Authors: B. Žajdlíková 1;  R. Autrata 1;  I. Krejčířová 1;  V. Lazarčíková 1;  prof. MUDr. Jarmila Heissigerová, Ph.D., MBA 2;  P. Diblík 2;  J. Glezgová 2;  D. Vysloužilová 3;  M. Ježová 4;  J. Šach 5;  D. Autrata 3
Authors place of work: Dětská oční klinika LF MU a FN Brno 1;  Oční klinika 1. LF UK a VFN Praha 2;  Oční klinika LF MU a FN Brno 3;  Ústav patologie LF MU a FN Brno 4;  Ústav patologie 3. LF a FNKV 5
Published in the journal: Čes. a slov. Oftal., 77, 2021, No. 2, p. 94-100
Category: Kazuistika
doi: https://doi.org/10.31348/2021/13

Summary

Uveal melanoma is the most common intraocular tumour in adults, it is a form of cancer that affects mostly older adults, as the average age at detection of this tumour is 60 years, but it can occur in any age group with no significant gender difference. However, uveal melanoma is very rare in children compared to the adult population, accounting for 1 % of all cases. In pediatric patients, malignant uveal melanoma is more frequently manifested during puberty, leading to speculation of an association between uveal melanoma and growth hormone levels. Prognostic factors for uveal melanoma include tumour histology, chromosomal abnormalities, tumour size, extrascleral spread and tumour location. Risk factors for uveal melanoma include melanocytosis, neurofibromatosis type 1 and dysplastic naevus syndrome. Some studies point to a significantly lower risk of developing metastases in younger patients, but the prognosis of uveal melanoma in children is not yet fully known. Clinical signs and treatment options for malignant uveal melanoma in children are still under discussion. Differential diagnosis of uveal lesions in children can sometimes be very difficult, as evidenced by following case report in which authors describe a case of choroidal melanoma in a 15-year-old girl.

Keywords:

choroidal melanoma – children – enucleation – metastasis

INTRODUCTION

Uveal melanoma may appear in any age group but occurs far more frequently in adults than in children [1]. Malignant uveal melanoma is the most common primary intraocular melanoma worldwide. It is usually manifested in the 5th-6th decade of life, but a number of rare cases of this pathology have been recorded in children. Despite the fact that the clinical appearance and prognosis of these lesions is considered similar as in adults, certain studies demonstrate a more favourable prognosis in children [2]. Shields et al. examined clinical manifestations and determined that uveal melanomas in children are more frequently localised on the iris, are smaller, less pigmented, and manifest extraocular growth less frequently [3]. The options for treatment of uveal melanoma ensue from the size of the tumour, localisation, age of the patient and a number of other factors. In the case report we present the case of a 15-year-old female patient who was diagnosed with choroidal melanoma of mixed type, in whom enucleation of the affected eyeball was indicated due to the size of the tumour and unfavourable prognosis.

CASE REPORT

The subject of our case report is a 15-year-old girl, who stated a malfunction of vision in the right eye progressing over the course of approximately one month, which was objectively confirmed at an examination with a paediatrician. The patient was immediately sent to the Department of Paediatric Ophthalmology at the University Hospital in Brno for a specialist ophthalmological examination due to intrabulbar expansion in the right eye.

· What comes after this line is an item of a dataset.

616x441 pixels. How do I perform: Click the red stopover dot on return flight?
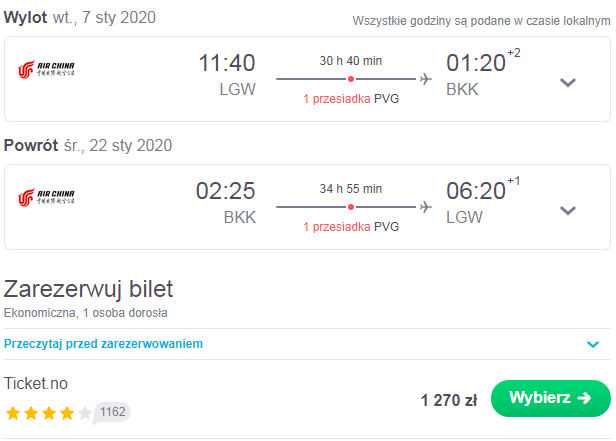(x=351, y=207)
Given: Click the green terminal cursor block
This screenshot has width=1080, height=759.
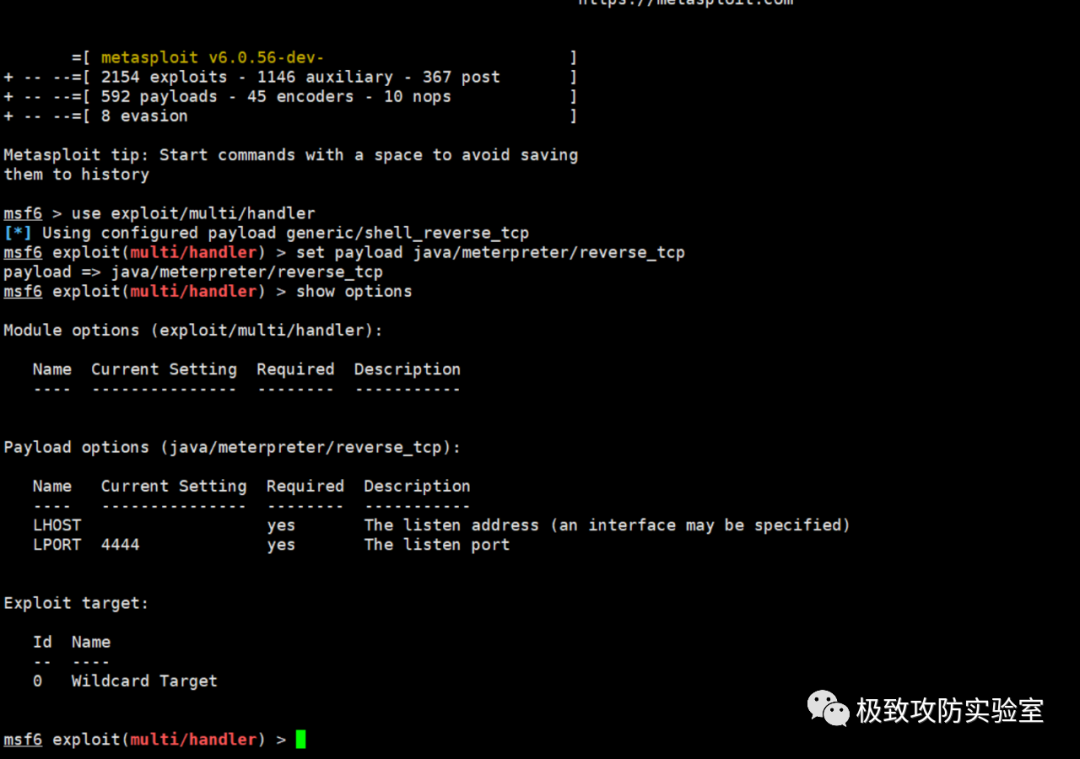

The patient was being treated for atopic eczema and an allergy. Her grandmother had died from a pancreatic tumour, otherwise her family medical history was not significant. Upon admittance to hospital, the patient upon first appearance clearly manifested right sided leukocoria. The patient stated only light perception in her right eye, vision in the left eye was not affected. Intraocular pressure was bilaterally within a physiological range (right eye 17, left eye 14 mmHg). Upon examination of the anterior segment of the right eye, we determined a 1 mm wider pupil, with retarded reaction to light exposure, otherwise the anterior segment was bilaterally intact.  

A basic examination was conducted – examination of ocular fundus in mydriasis, photo of ocular fundus and ultrasound of eyeballs. On the photograph of the left eye there is a physiological finding on the ocular fundus (Fig. 1), in the right eye the papilla is paler, clearly delineated, slightly temporally projecting, between 7th-11th o’clock tumorous mass, secondary retinal detachment at bottom, retina lying in the periphery of the upper nasal quadrant (Fig. 2). An ultrasound image of the right eyeball confirmed almost total retinal detachment (except for a small area at the top), in the temporal periphery there was a solid lesion with a smooth surface, with low internal reflectivity (Fig. 3). Magnetic resonance of the head was indicated immediately, which demonstrated pathological matter in the vitreous body of the right eyeball, with secondary retinal detachment, without signs of extrabulbar expansion (Fig. 4). After all the examinations, in differential diagnostics we considered the possibility of exophytic retinoblastoma, choroidal melanoma or other haemorrhagic tumour. Due to the ambiguous finding and progression of the condition, the patient was sent to another centre for a control ultrasound examination, which confirmed an extensive projecting lesion in both temporal quadrants, with low homogeneous echogenicity, without calcifications (Fig. 5), and for fluorescence angiography, which did not confirm vascularity or other vascular abnormalities.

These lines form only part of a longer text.